Every entry needs to be printed exactly, please.

******************************

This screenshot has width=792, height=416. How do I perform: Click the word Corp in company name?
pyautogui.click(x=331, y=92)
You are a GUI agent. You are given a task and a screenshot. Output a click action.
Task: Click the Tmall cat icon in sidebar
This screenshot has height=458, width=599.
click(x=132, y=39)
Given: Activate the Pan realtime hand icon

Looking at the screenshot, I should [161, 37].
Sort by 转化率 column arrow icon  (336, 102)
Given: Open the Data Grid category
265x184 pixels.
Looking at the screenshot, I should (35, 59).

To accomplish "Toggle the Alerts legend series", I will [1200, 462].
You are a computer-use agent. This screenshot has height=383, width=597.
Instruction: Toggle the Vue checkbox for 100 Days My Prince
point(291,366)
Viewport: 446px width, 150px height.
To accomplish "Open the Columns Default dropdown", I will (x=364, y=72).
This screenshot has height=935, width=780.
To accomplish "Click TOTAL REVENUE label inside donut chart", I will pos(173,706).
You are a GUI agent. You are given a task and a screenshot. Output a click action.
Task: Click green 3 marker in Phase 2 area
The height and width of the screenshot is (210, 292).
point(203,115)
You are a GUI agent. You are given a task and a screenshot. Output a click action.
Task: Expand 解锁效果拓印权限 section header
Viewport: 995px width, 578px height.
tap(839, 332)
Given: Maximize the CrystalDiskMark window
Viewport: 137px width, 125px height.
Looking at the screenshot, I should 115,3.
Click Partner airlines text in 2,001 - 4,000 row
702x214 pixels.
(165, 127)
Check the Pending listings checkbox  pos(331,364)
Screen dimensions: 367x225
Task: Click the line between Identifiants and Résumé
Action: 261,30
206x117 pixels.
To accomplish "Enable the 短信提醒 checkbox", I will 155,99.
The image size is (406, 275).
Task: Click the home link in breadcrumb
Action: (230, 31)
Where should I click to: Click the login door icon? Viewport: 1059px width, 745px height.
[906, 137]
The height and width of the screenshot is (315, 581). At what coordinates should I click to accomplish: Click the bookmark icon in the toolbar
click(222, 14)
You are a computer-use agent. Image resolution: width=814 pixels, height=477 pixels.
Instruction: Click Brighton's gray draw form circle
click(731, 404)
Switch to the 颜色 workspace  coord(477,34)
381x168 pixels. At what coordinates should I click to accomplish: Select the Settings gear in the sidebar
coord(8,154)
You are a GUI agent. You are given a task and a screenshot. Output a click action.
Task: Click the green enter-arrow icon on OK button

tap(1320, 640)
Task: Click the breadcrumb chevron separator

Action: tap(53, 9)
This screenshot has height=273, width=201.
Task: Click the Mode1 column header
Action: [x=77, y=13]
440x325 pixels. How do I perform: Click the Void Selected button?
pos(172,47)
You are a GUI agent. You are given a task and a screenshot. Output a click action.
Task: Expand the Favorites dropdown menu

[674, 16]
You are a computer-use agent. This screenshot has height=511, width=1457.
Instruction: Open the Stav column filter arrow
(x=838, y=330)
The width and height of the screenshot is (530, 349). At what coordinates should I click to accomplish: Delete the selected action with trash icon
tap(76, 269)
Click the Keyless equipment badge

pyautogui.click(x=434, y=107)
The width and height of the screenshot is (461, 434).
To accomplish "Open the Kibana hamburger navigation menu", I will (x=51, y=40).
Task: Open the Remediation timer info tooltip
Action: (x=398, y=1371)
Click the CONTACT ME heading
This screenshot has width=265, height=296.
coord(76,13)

******************************

§ SOLVED EXERCISE
This screenshot has width=792, height=416. How do I perform: Click the word Corp in company name?
pyautogui.click(x=331, y=92)
You are a GUI agent. You are given a task and a screenshot. Output a click action.
Task: Click the Tmall cat icon in sidebar
This screenshot has height=458, width=599.
click(x=132, y=39)
Given: Activate the Pan realtime hand icon

Looking at the screenshot, I should [161, 37].
Sort by 转化率 column arrow icon  (336, 102)
Given: Open the Data Grid category
265x184 pixels.
Looking at the screenshot, I should (35, 59).

To accomplish "Toggle the Alerts legend series", I will [1200, 462].
You are a computer-use agent. This screenshot has height=383, width=597.
Instruction: Toggle the Vue checkbox for 100 Days My Prince
point(291,366)
Viewport: 446px width, 150px height.
To accomplish "Open the Columns Default dropdown", I will (x=364, y=72).
This screenshot has height=935, width=780.
To accomplish "Click TOTAL REVENUE label inside donut chart", I will pos(173,706).
You are a GUI agent. You are given a task and a screenshot. Output a click action.
Task: Click green 3 marker in Phase 2 area
The height and width of the screenshot is (210, 292).
point(203,115)
You are a GUI agent. You are given a task and a screenshot. Output a click action.
Task: Expand 解锁效果拓印权限 section header
Viewport: 995px width, 578px height.
tap(839, 332)
Given: Maximize the CrystalDiskMark window
Viewport: 137px width, 125px height.
Looking at the screenshot, I should 115,3.
Click Partner airlines text in 2,001 - 4,000 row
702x214 pixels.
(165, 127)
Check the Pending listings checkbox  pos(331,364)
Screen dimensions: 367x225
Task: Click the line between Identifiants and Résumé
Action: 261,30
206x117 pixels.
To accomplish "Enable the 短信提醒 checkbox", I will 155,99.
The image size is (406, 275).
Task: Click the home link in breadcrumb
Action: (230, 31)
Where should I click to: Click the login door icon? Viewport: 1059px width, 745px height.
[906, 137]
The height and width of the screenshot is (315, 581). At what coordinates should I click to accomplish: Click the bookmark icon in the toolbar
click(222, 14)
You are a computer-use agent. Image resolution: width=814 pixels, height=477 pixels.
Instruction: Click Brighton's gray draw form circle
click(731, 404)
Switch to the 颜色 workspace  coord(477,34)
381x168 pixels. At what coordinates should I click to accomplish: Select the Settings gear in the sidebar
coord(8,154)
You are a GUI agent. You are given a task and a screenshot. Output a click action.
Task: Click the green enter-arrow icon on OK button

tap(1320, 640)
Task: Click the breadcrumb chevron separator

Action: tap(53, 9)
This screenshot has height=273, width=201.
Task: Click the Mode1 column header
Action: [x=77, y=13]
440x325 pixels. How do I perform: Click the Void Selected button?
pos(172,47)
You are a GUI agent. You are given a task and a screenshot. Output a click action.
Task: Expand the Favorites dropdown menu

[674, 16]
You are a computer-use agent. This screenshot has height=511, width=1457.
Instruction: Open the Stav column filter arrow
(x=838, y=330)
The width and height of the screenshot is (530, 349). At what coordinates should I click to accomplish: Delete the selected action with trash icon
tap(76, 269)
Click the Keyless equipment badge

pyautogui.click(x=434, y=107)
The width and height of the screenshot is (461, 434).
To accomplish "Open the Kibana hamburger navigation menu", I will (x=51, y=40).
Task: Open the Remediation timer info tooltip
Action: (x=398, y=1371)
Click the CONTACT ME heading
This screenshot has width=265, height=296.
coord(76,13)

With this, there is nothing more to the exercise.